- Task instructions
Return exactly the span of lines in the following data that opens with the line containing "For every named target in this 390×1478" and closes with the line containing "Re: Book Series Recs (167, 926)". Include nothing else.

══ Data to examine

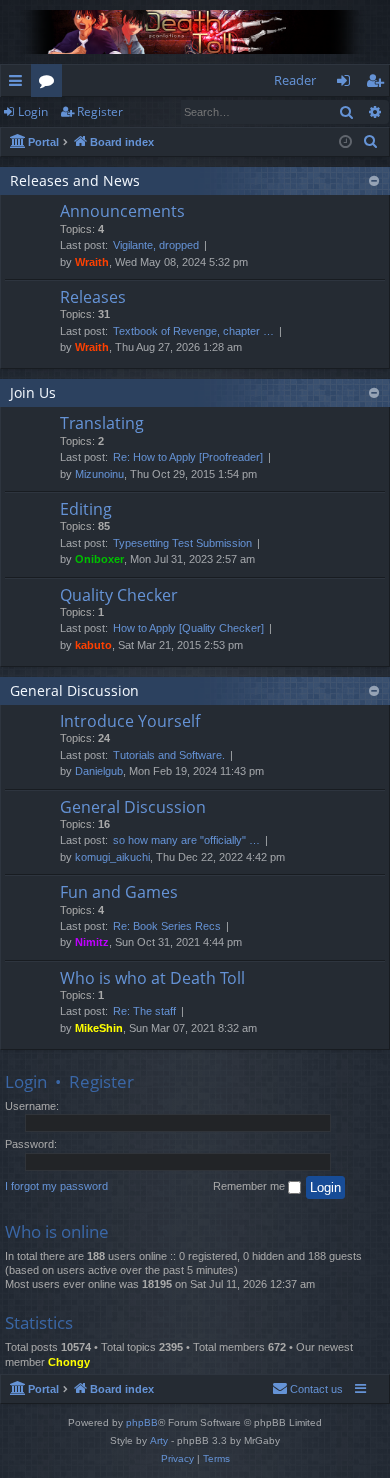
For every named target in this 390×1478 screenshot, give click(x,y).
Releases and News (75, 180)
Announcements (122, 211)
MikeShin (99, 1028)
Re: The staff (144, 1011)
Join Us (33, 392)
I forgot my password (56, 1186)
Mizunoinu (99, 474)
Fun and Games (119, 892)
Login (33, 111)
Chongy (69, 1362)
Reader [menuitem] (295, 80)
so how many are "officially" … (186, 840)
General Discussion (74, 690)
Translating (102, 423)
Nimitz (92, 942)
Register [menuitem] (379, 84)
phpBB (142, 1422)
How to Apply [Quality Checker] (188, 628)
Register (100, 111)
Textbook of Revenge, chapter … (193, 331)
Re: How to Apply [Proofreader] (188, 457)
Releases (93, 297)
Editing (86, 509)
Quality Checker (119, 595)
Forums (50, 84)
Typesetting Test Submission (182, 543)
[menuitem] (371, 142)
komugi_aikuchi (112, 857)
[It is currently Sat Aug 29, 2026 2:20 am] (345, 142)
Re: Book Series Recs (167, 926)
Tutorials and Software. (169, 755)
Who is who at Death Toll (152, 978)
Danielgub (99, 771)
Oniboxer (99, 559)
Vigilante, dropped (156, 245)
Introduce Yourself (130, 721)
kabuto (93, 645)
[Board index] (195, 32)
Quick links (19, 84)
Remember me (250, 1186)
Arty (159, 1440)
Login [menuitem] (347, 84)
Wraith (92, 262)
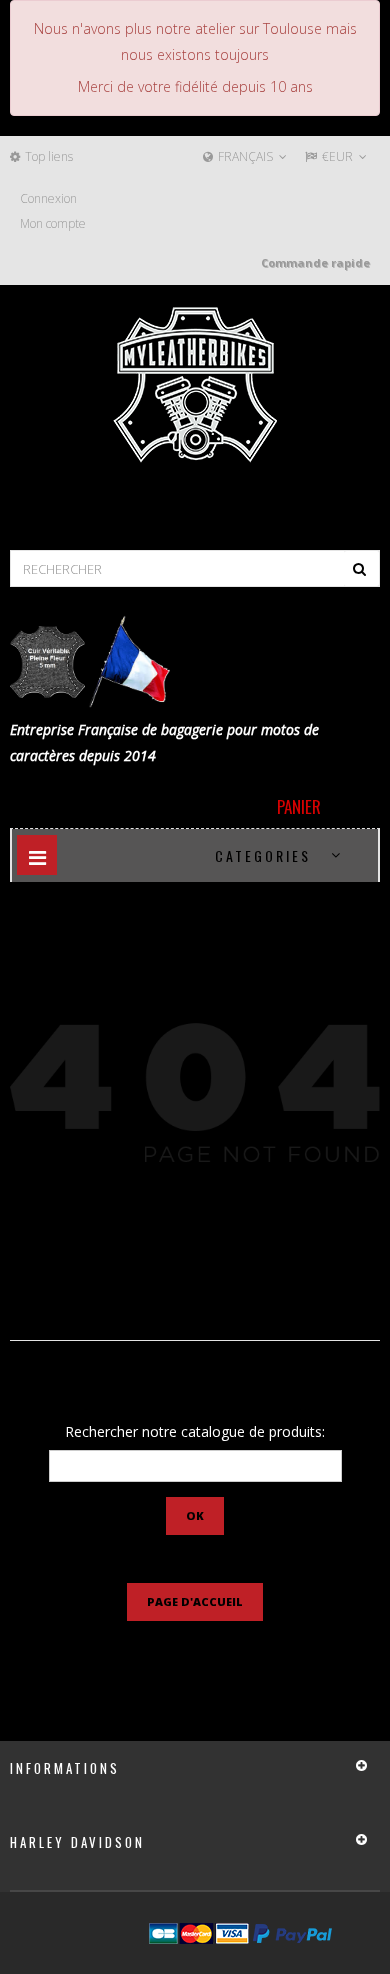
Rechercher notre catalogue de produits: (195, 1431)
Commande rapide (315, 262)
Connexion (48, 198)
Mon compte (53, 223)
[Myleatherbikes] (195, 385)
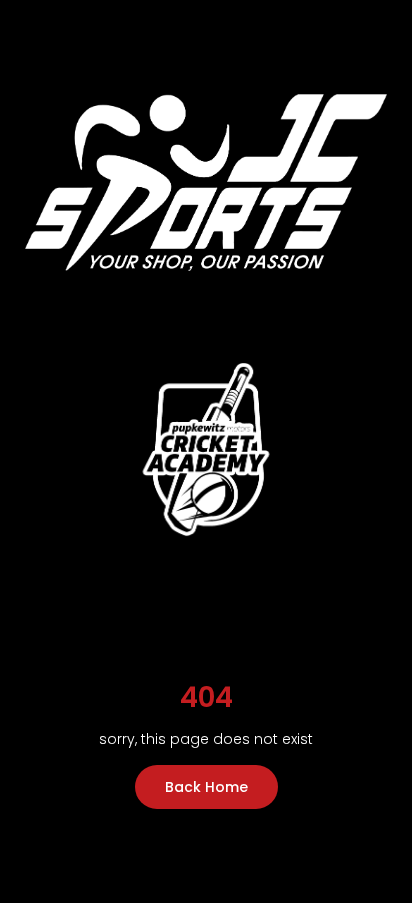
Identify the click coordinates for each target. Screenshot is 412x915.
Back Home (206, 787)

════
══ Data to examine

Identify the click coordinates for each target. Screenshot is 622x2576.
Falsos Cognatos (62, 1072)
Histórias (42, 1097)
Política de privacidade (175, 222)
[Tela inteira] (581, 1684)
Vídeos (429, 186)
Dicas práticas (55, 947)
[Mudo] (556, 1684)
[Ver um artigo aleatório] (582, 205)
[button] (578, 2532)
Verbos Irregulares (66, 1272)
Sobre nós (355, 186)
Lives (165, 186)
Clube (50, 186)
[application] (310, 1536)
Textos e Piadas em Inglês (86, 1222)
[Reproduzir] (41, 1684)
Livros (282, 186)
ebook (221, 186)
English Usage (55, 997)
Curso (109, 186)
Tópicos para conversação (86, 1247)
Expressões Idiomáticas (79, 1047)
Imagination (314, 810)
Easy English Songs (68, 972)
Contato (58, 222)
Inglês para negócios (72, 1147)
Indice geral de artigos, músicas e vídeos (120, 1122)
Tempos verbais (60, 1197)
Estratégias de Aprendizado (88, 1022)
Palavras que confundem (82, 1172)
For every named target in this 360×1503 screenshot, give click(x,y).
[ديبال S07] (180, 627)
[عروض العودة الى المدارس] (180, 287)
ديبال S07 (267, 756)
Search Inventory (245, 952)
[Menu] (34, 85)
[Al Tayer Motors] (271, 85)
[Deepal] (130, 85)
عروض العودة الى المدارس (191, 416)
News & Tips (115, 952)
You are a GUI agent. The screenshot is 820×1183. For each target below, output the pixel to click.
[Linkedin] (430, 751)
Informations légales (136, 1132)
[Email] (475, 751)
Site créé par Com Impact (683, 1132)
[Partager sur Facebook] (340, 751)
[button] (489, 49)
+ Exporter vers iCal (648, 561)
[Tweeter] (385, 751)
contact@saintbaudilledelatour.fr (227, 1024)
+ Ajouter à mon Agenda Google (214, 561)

════

- Answer below
For every named target in this 390×1478 screenshot, give click(x,y).
Releases and News (75, 180)
Announcements (122, 211)
MikeShin (99, 1028)
Re: The staff (144, 1011)
Join Us (33, 392)
I forgot my password (56, 1186)
Mizunoinu (99, 474)
Fun and Games (119, 892)
Login (33, 111)
Chongy (69, 1362)
Reader [menuitem] (295, 80)
so how many are "officially" … (186, 840)
General Discussion (74, 690)
Translating (102, 423)
Nimitz (92, 942)
Register [menuitem] (379, 84)
phpBB (142, 1422)
How to Apply [Quality Checker] (188, 628)
Register (100, 111)
Textbook of Revenge, chapter … (193, 331)
Re: How to Apply [Proofreader] (188, 457)
Releases (93, 297)
Editing (86, 509)
Quality Checker (119, 595)
Forums (50, 84)
Typesetting Test Submission (182, 543)
[menuitem] (371, 142)
komugi_aikuchi (112, 857)
[It is currently Sat Aug 29, 2026 2:20 am] (345, 142)
Re: Book Series Recs (167, 926)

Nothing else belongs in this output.